Your instructions:
Report each line of the material below that contains the string "width", copying every such line in full. Matching is case-sensitive.

Supplied entries:
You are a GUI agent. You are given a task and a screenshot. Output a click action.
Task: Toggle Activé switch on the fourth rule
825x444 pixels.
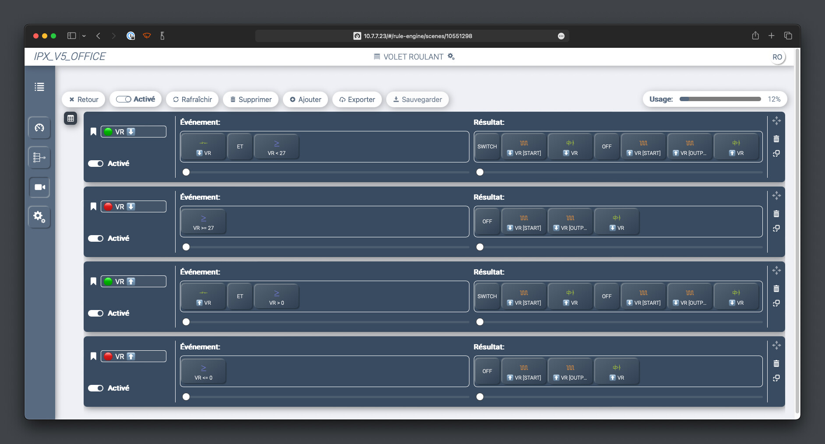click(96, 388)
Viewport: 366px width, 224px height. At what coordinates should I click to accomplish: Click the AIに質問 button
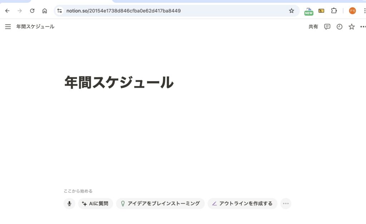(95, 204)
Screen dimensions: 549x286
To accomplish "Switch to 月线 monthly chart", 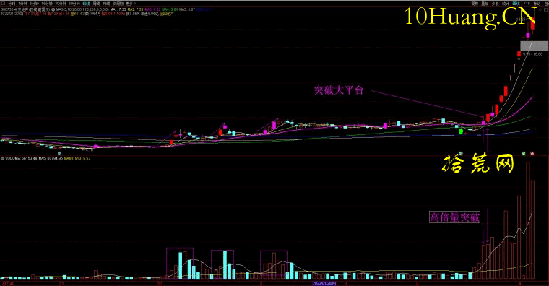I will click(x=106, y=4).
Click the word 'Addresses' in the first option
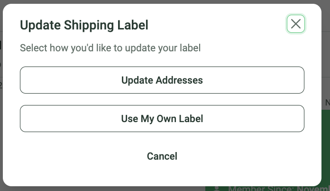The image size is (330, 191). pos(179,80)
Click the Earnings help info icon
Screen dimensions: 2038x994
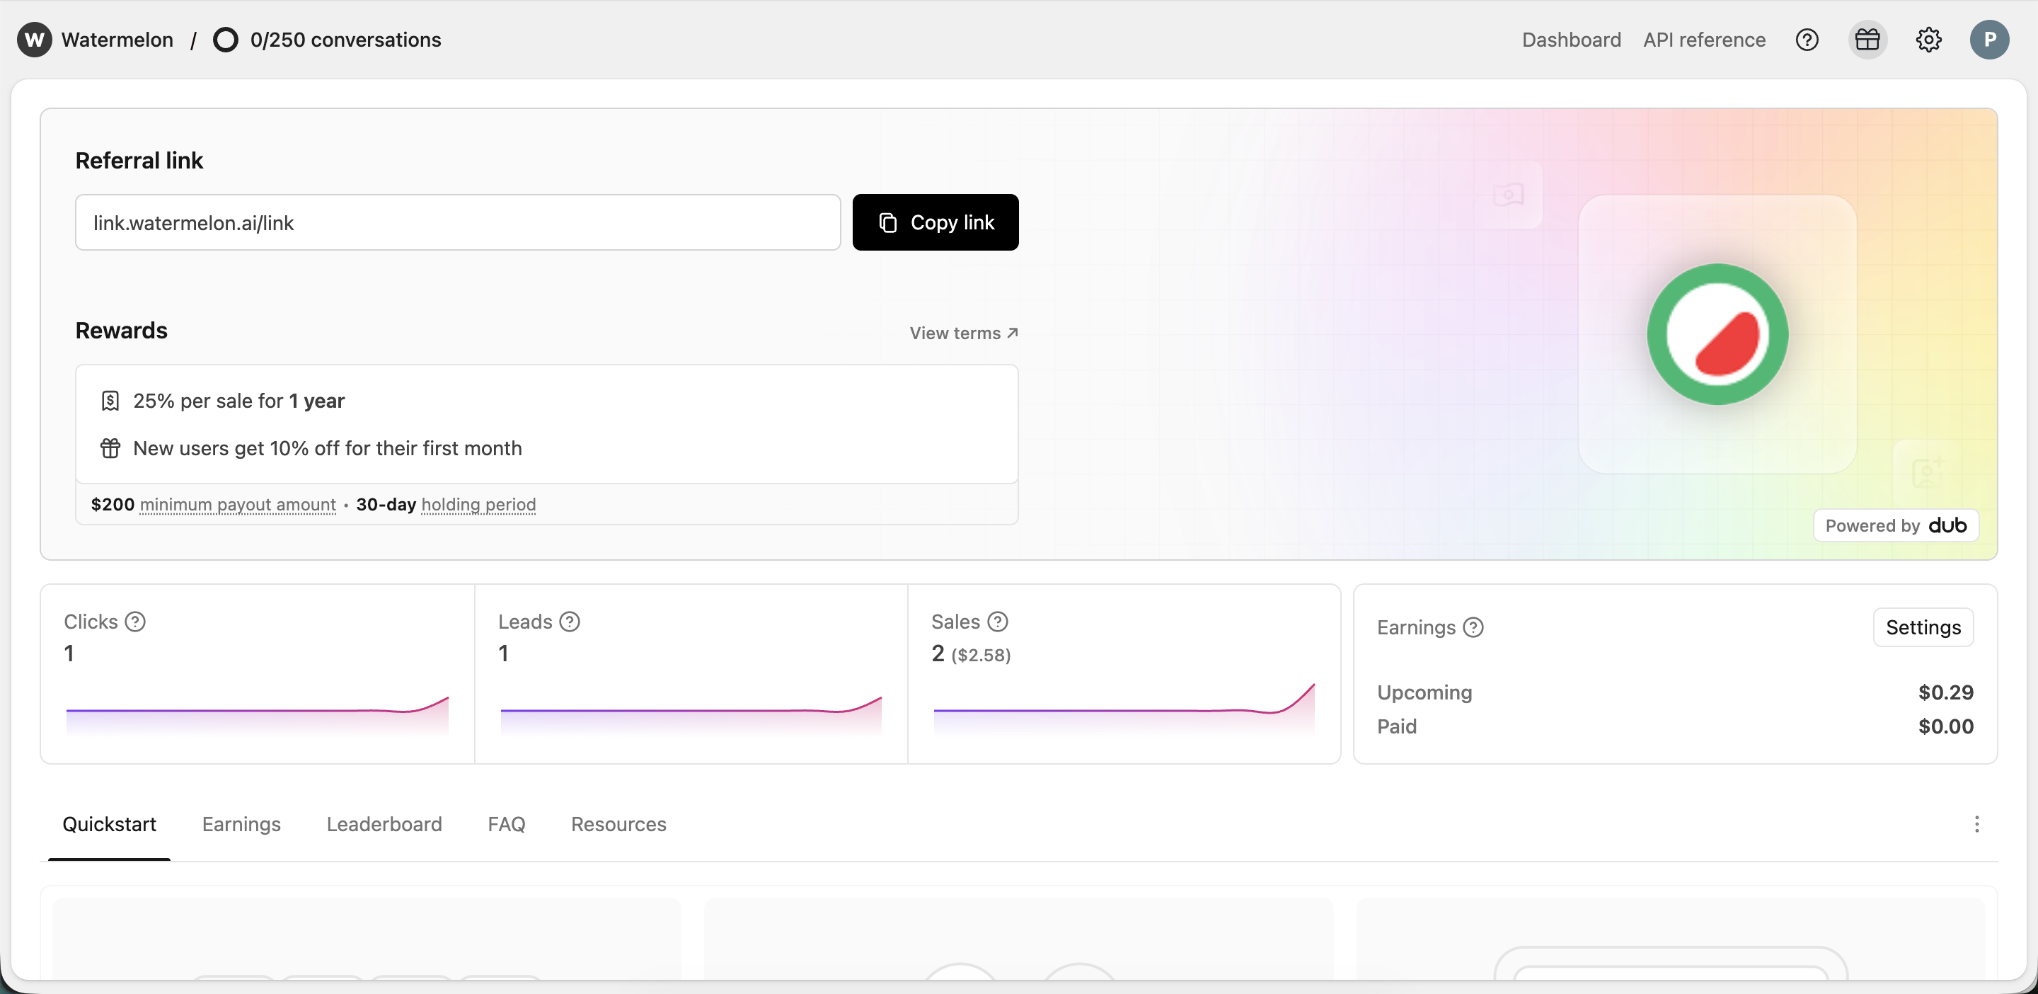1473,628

...

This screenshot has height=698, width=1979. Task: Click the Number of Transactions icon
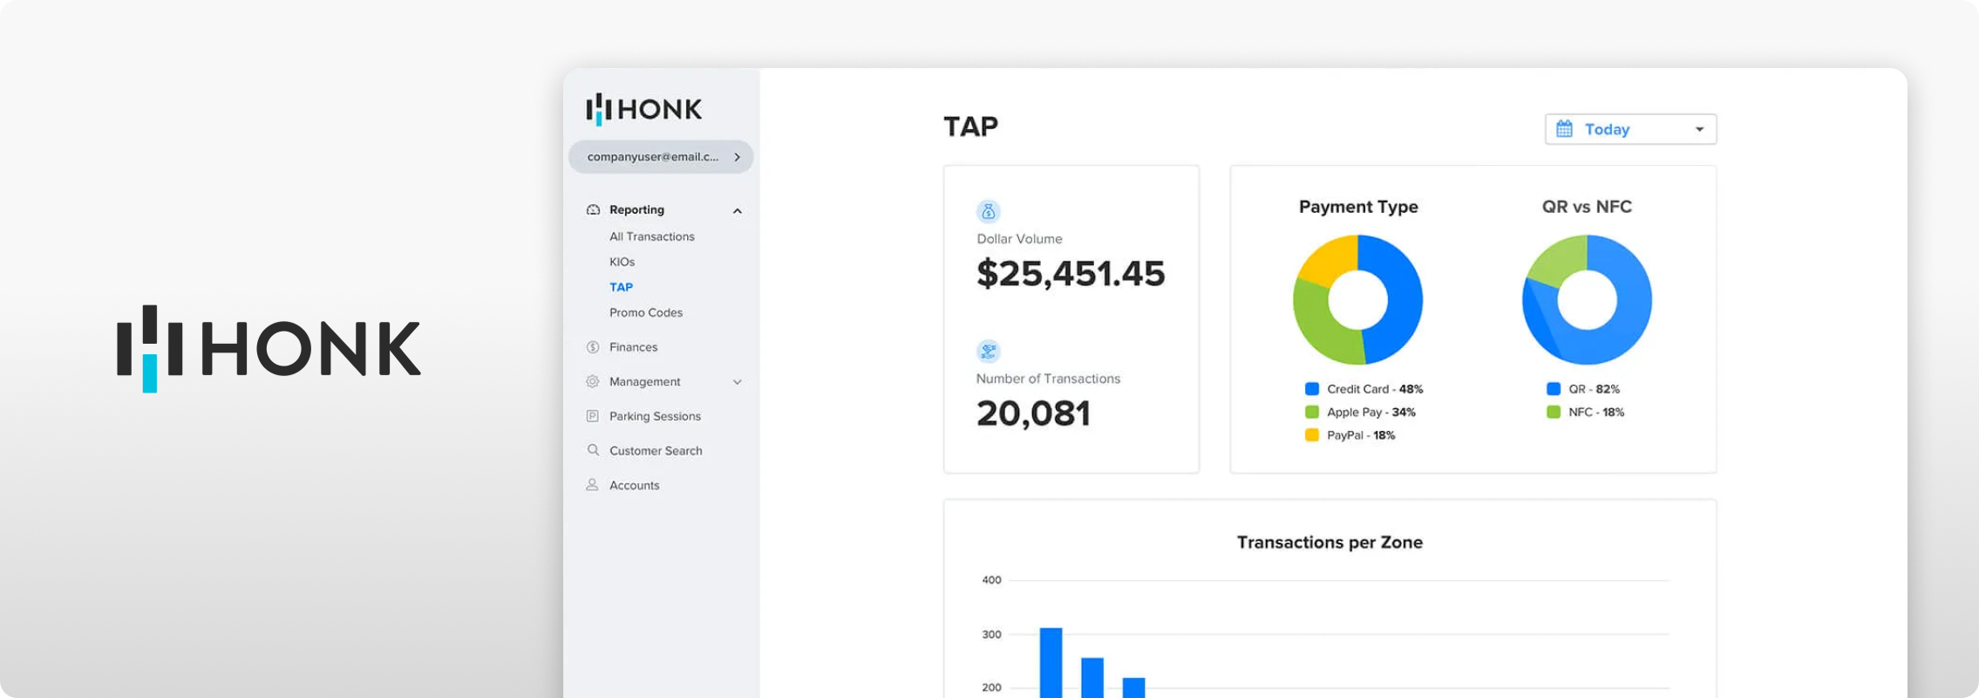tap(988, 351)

The response:
Viewport: 366px width, 224px height. At what coordinates should I click to accomplish: Click the AIに質問 button
This screenshot has height=698, width=1979. Task: Click the Number of Transactions icon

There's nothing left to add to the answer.